_Written request 1_
Reproduce the stretch of the article on gang violence in Hanover from "After recording a" through "peace to Hanover.".

==== Excerpt

After recording a staggering 21 murders in the first three months of the year, the bloodletting in Hanover appears to be easing down, thanks to a decision by the police to declare a full-scale assault on the parish's three major criminal gangs.

"Prior to the unfortunate double murder in Middlesex towards the end of last month, we had only one murder in the parish for well over a month," said Deputy Superintendent of Police Sharon Beeput, the commanding officer of the Hanover Police Division.

"During that period, we arrested 10 suspected gangsters, and two were killed in a confrontation with the police."

Despite the daunting task of trying to cripple the gangs - One Link, Hundred Round and One Voice - who are said to be generating their resources from the proceeds of the illicit lottery scam, Beeput is determined to arrest the situation and restore peace to Hanover.

 

NO STONE UNTURNED

 

"We are going after the gangs and we will not leave any stones unturned in our efforts to cripple them," said Beeput. "I was sent here to do a job, and in my book, failure is not an option."

She is expressing much confidence in the strategies that were recently used to apprehend some 10 suspected gangsters and believes that with the police and members of the Jamaica Defence Force working together in targeted raids, there will be no safe haven in the parish for the gangsters.

"We are using a number of strategies, some of which we cannot disclose at this time. What we can say is that we are getting good results and we will not be letting up on what we have been doing," said Beeput. "Ultimately, our aim is to put an end to the senseless killings."

... The parish is not safe - mayor

After registering more than 50 murders in a single year for the first time in 2015, the parish of Hanover has become a hotbed of criminal violence in western Jamaica, second only to St James, which continues to churn out record murder figures each year.

Worried that Hanover appears to be going the same route as St James, Lucea's mayor, Councillor Sheridan Samuels, has repeatedly expressed concern about the crime situation in the parish. He was one of the foremost voices in the call for members of the military to be deployed alongside the police on the streets of the parish.

"The parish is not safe, and we at the council, as councillors, have to sit down and discuss and try to engage the security forces and also the citizens of this parish as to how we can get everyone involved and try to remedy the situation," Samuels told The Gleaner.

========
==== Data section

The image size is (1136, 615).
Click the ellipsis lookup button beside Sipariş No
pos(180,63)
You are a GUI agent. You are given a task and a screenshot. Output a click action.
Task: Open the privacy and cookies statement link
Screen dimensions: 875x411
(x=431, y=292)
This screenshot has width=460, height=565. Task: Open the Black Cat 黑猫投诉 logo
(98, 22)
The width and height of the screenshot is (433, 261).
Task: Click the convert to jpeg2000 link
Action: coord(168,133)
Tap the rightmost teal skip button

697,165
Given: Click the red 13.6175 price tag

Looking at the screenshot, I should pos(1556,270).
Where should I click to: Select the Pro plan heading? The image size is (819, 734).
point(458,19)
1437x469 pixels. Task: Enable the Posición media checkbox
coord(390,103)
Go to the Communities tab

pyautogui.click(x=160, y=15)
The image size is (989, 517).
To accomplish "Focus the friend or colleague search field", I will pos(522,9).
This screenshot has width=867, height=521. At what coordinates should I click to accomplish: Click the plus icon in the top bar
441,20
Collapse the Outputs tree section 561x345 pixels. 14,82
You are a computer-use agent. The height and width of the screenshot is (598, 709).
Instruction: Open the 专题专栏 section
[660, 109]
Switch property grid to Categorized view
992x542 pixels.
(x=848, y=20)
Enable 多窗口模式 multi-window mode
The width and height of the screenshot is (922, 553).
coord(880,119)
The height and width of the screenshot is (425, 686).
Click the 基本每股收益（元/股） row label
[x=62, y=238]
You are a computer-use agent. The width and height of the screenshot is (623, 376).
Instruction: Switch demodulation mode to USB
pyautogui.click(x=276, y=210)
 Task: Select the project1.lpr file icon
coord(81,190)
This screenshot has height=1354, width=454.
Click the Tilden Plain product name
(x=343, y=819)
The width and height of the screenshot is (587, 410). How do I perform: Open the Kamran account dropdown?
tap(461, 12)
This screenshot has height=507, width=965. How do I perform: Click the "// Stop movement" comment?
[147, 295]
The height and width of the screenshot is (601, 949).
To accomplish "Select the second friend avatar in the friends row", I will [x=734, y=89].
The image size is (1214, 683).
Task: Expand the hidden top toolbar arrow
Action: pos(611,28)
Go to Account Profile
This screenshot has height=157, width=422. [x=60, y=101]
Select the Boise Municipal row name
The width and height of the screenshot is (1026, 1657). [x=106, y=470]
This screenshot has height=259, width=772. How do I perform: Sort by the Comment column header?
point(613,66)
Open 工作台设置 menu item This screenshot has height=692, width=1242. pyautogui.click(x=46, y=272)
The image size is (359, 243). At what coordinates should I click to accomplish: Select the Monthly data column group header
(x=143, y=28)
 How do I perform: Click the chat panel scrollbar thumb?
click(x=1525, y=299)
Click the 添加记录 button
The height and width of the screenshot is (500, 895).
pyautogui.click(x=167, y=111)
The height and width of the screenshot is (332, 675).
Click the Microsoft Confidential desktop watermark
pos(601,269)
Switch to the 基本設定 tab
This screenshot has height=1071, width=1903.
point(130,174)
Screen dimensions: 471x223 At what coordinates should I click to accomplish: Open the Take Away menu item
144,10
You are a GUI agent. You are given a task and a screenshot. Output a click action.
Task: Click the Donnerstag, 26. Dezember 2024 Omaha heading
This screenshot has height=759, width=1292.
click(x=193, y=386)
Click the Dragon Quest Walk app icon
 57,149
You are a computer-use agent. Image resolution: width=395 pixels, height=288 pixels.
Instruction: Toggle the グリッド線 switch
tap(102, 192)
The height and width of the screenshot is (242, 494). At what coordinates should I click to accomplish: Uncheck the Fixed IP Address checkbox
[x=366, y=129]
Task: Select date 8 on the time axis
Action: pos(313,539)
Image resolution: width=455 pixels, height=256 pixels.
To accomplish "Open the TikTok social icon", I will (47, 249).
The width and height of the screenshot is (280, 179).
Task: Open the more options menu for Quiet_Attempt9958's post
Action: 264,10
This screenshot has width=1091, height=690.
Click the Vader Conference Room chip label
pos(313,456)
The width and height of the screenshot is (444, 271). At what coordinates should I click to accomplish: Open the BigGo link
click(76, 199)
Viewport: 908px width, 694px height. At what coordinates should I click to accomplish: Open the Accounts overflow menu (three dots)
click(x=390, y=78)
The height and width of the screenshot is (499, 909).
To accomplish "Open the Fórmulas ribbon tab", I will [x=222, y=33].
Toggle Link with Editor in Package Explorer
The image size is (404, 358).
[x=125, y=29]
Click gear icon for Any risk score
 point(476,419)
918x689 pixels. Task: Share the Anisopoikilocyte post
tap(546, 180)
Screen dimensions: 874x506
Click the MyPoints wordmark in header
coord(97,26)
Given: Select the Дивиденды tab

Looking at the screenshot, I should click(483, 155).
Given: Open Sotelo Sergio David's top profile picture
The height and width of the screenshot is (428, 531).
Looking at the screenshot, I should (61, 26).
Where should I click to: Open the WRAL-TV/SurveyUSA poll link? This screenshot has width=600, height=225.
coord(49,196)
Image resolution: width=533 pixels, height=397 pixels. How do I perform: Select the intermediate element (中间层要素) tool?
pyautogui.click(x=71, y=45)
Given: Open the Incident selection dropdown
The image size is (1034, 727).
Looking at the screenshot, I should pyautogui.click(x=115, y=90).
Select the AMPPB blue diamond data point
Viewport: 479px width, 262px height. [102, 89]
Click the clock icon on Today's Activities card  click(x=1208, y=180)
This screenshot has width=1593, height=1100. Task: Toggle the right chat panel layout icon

========

_Written request 2_
Render the stretch of the records from the line containing "The height and width of the screenshot is (425, 686)." through the line containing "Action: pos(611,28)", both lines included, as a JSON list of strings with one string per line and blank lines omitted.

_Right answer 1_
After recording a staggering 21 murders in the first three months of the year, the bloodletting in Hanover appears to be easing down, thanks to a decision by the police to declare a full-scale assault on the parish's three major criminal gangs.

"Prior to the unfortunate double murder in Middlesex towards the end of last month, we had only one murder in the parish for well over a month," said Deputy Superintendent of Police Sharon Beeput, the commanding officer of the Hanover Police Division.

"During that period, we arrested 10 suspected gangsters, and two were killed in a confrontation with the police."

Despite the daunting task of trying to cripple the gangs - One Link, Hundred Round and One Voice - who are said to be generating their resources from the proceeds of the illicit lottery scam, Beeput is determined to arrest the situation and restore peace to Hanover.

_Right answer 2_
[
  "The height and width of the screenshot is (425, 686).",
  "Click the 基本每股收益（元/股） row label",
  "[x=62, y=238]",
  "You are a computer-use agent. The width and height of the screenshot is (623, 376).",
  "Instruction: Switch demodulation mode to USB",
  "pyautogui.click(x=276, y=210)",
  " Task: Select the project1.lpr file icon",
  "coord(81,190)",
  "This screenshot has height=1354, width=454.",
  "Click the Tilden Plain product name",
  "(x=343, y=819)",
  "The width and height of the screenshot is (587, 410). How do I perform: Open the Kamran account dropdown?",
  "tap(461, 12)",
  "This screenshot has height=507, width=965. How do I perform: Click the \"// Stop movement\" comment?",
  "[147, 295]",
  "The height and width of the screenshot is (601, 949).",
  "To accomplish \"Select the second friend avatar in the friends row\", I will [x=734, y=89].",
  "The image size is (1214, 683).",
  "Task: Expand the hidden top toolbar arrow",
  "Action: pos(611,28)"
]